Making good music is an experiment! Thanks Ardour friends

GMaq said it beautifully. I didn’t want to be overly negative.

I was going to point out the vocal track as well. if you listen in headphones you can also hear it panning around in the mix. It’s distracting.

Gmaq also used a perfect word, for where I am coming from: COHESIVE.

The song lacks cohesion. As I said in my first post, the bass line and other synth line don’t sound related to the song as a whole. As if the person playing them had no idea what the main harmonic structure of the song was about. It sounds random.

I am no expert on that genre, so I can not compare it to anything else, only as a producer, listening to a song.

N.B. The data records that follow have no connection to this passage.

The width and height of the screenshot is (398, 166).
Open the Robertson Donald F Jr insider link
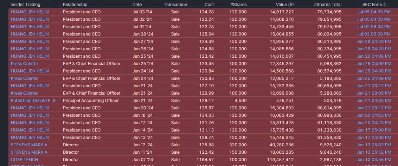[33, 101]
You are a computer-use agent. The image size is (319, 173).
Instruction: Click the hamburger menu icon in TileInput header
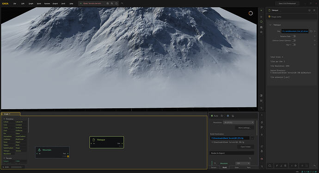tap(314, 10)
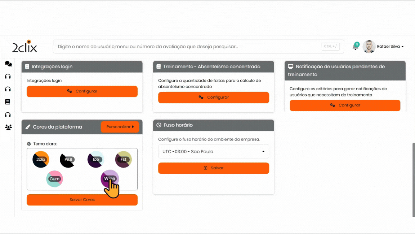The height and width of the screenshot is (234, 415).
Task: Click headset icon below the book icon
Action: 8,114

No one has commented on this, so I will.

This doesn’t work for me at all. The arrangement is clumsy and the bass line and synth counterpoint parts sound like they are from two entirely different songs.


Hats off! A lot of people talk the talk but you are actually really getting under the hood of some of these these apps and taking them to interesting places. Your ability and mastery of the various recording tools is unquestioned, once again an impressive display of technique! I will say once you add a singer and lyrics to the equation it becomes somewhat of a game changer though in my opinion and what works for a glitch or dubby experimental instrumental track actually distracts the ear from the lyrical narrative of a song with vocals. I had a hard time tuning into the singers heavily effected vocal with the prominent and somewhat dissonant sounding bass line combined with the glitchy sound fills.

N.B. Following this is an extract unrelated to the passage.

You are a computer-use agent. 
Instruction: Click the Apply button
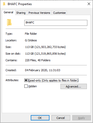coord(81,118)
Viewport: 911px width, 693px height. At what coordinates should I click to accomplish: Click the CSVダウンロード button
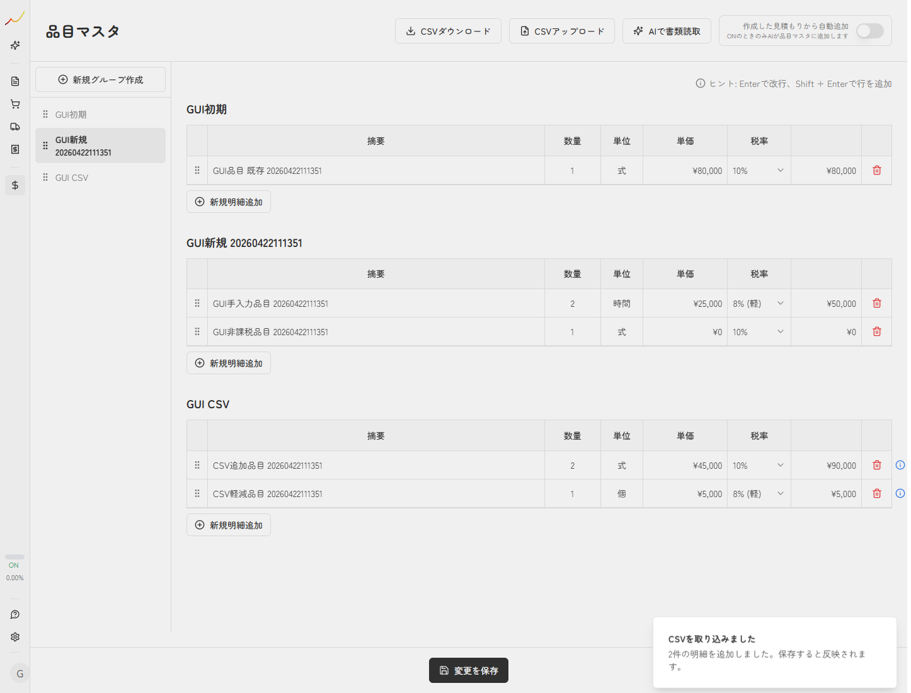tap(448, 30)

I’ll admit I’m am old guy and although I personally really like electronic and dubstep music I am admittedly no expert but it seems to me that some of the popular stuff like Skrillex for instance kind of separate the vocal and lyrical song parts and structures so that the track is more melodically cohesive during the vocal parts and then super noisy and out there in the instrumental sections. I think your dubby jazz influenced style could maybe benefit from a similar concept.

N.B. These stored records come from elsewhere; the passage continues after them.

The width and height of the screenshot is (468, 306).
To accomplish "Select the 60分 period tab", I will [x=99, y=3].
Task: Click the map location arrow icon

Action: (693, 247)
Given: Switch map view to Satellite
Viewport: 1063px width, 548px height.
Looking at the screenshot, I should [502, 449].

Just my 2 cents as a listener, I really admire your craft with the tools though. Great work!

Thanks for the feedbackl. The bassline and synth are definetely from the same song. Do you mean that they sound like they are played in a different key? It’s in E . Starting at 0:51 to 1:03, I used a ragtime chord progression with 3 different synths and played a piano solo in it. Some of the E notes in the bassline are EQed up into the mid-high frequency spectrum with some reverb added. Maybe a little too much? I can see how it can get confusing…the bassline notes and main synth notes don’t follow the same harmonic pattern, but i trail off in different directions a bit. Where exactly do you think i went wrong in the mix?

Can you explain “clumsy” to me? I didn’t attend music school, so your comments can be quite helpful. I’d appreciate it.